Stored items
━━━━━━

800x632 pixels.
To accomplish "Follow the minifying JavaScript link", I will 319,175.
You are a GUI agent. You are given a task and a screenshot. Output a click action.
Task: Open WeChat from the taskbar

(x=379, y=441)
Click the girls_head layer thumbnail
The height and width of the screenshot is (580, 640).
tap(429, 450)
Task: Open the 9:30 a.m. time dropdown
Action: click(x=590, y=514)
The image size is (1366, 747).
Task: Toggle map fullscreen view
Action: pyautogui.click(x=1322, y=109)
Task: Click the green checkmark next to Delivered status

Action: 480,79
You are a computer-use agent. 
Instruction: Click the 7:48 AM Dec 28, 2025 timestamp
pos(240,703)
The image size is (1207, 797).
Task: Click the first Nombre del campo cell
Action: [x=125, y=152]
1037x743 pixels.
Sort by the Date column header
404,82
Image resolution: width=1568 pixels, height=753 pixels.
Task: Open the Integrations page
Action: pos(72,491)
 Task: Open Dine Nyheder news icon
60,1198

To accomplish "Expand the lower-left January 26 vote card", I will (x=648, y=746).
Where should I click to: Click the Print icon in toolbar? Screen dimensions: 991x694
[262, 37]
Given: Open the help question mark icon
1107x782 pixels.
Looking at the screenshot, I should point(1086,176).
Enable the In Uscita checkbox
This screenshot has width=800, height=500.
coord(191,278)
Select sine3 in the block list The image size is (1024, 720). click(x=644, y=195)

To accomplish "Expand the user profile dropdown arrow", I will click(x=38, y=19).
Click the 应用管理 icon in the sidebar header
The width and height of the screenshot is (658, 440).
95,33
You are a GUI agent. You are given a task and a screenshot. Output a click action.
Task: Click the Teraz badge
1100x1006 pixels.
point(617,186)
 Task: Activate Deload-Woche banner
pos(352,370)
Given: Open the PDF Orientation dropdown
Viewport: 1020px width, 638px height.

━━━━━━

== WHAT TO DO ==
What is needed is an exact copy of the lines above, from the one containing "The height and" through the one containing "You are a computer-use agent.", with nothing added.

== RESPONSE TO THIS TASK ==
The height and width of the screenshot is (580, 640).
tap(429, 450)
Task: Open the 9:30 a.m. time dropdown
Action: click(x=590, y=514)
The image size is (1366, 747).
Task: Toggle map fullscreen view
Action: pyautogui.click(x=1322, y=109)
Task: Click the green checkmark next to Delivered status

Action: 480,79
You are a computer-use agent. 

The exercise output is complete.